--- start EXTRACT TO READ ---

The Atacama Desert in Chile is famous as the driest place on earth. It's also the site of the biggest unsold clothing dump on the planet.
Chile's desert dumping ground for fast fashion leftovers

A mountain of discarded clothing including Christmas sweaters and ski boots cuts a strange sight in Chile's Atacama, the driest desert in the world, which is increasingly suffering from pollution created by fast fashion.

The social impact of rampant consumerism in the clothing industry -- such as child labor in factories or derisory wages -- is well-known, but the disastrous effect on the environment is less publicized.

Chile has long been a hub of secondhand and unsold clothing, made in China or Bangladesh and passing through Europe, Asia or the United States before arriving in Chile, where it is resold around Latin America.

Some 59,000 tons of clothing arrive each year at the Iquique port in the Alto Hospicio free zone in northern Chile.

--- end EXTRACT TO READ ---
--- start DATA ---

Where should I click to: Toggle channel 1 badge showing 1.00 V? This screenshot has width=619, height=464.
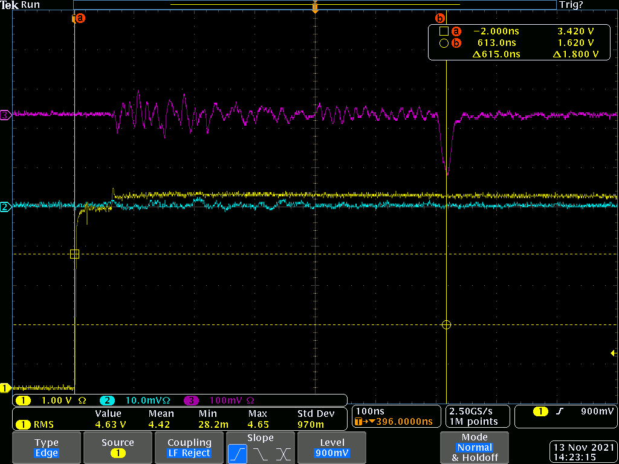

--- end DATA ---

WHAT IS ASKED ->
• A. Check each statement against the article on the Atacama clothing dump and answer yes or no, quoting the deciding words: (i) The clothing that reaches Chile is made in China or Bangladesh. (ii) About 59,000 tons of clothing arrive each year at the port of Valparaíso. (iii) The environmental effect of fast fashion is better publicized than its social impact.
• B. Set down everything in the article on the Atacama clothing dump from "The social impact" down to "around Latin America.".
• C. Resume the article on the Atacama clothing dump after its last sentence.

RESPONSES FOR EACH TASK ->
• A.
(i) Yes: "made in China or Bangladesh"
(ii) No: "Some 59,000 tons of clothing arrive each year at the Iquique port in the Alto Hospicio free zone in northern Chile."
(iii) No: "the disastrous effect on the environment is less publicized."

• B.
The social impact of rampant consumerism in the clothing industry -- such as child labor in factories or derisory wages -- is well-known, but the disastrous effect on the environment is less publicized.

Chile has long been a hub of secondhand and unsold clothing, made in China or Bangladesh and passing through Europe, Asia or the United States before arriving in Chile, where it is resold around Latin America.

• C.
Clothing merchants from the capital Santiago, 1,800 kilometers (1,100 miles) to the south, buy some, while much is smuggled out to other Latin American countries. But at least 39,000 tons that cannot be sold end up in rubbish dumps in the desert. ...

"The problem is that the clothing is not biodegradable and has chemical products, so it is not accepted in the municipal landfills," said Franklin Zepeda, the founder of EcoFibra, a company that makes insulation panels using discarded clothing.

"I wanted to stop being the problem and start being the solution," he told AFP about the firm he created in 2018.

- Water waste -

According to a 2019 UN report, global clothing production doubled between 2000 and 2014, and the industry is "responsible for 20 percent of total water waste on a global level."

To make a single pair of jeans requires 7,500 liters (2,000 gallons) of water. ...

Whether the clothing piles are left out in the open or buried underground, they pollute the environment, releasing pollutants into the air or underground water channels.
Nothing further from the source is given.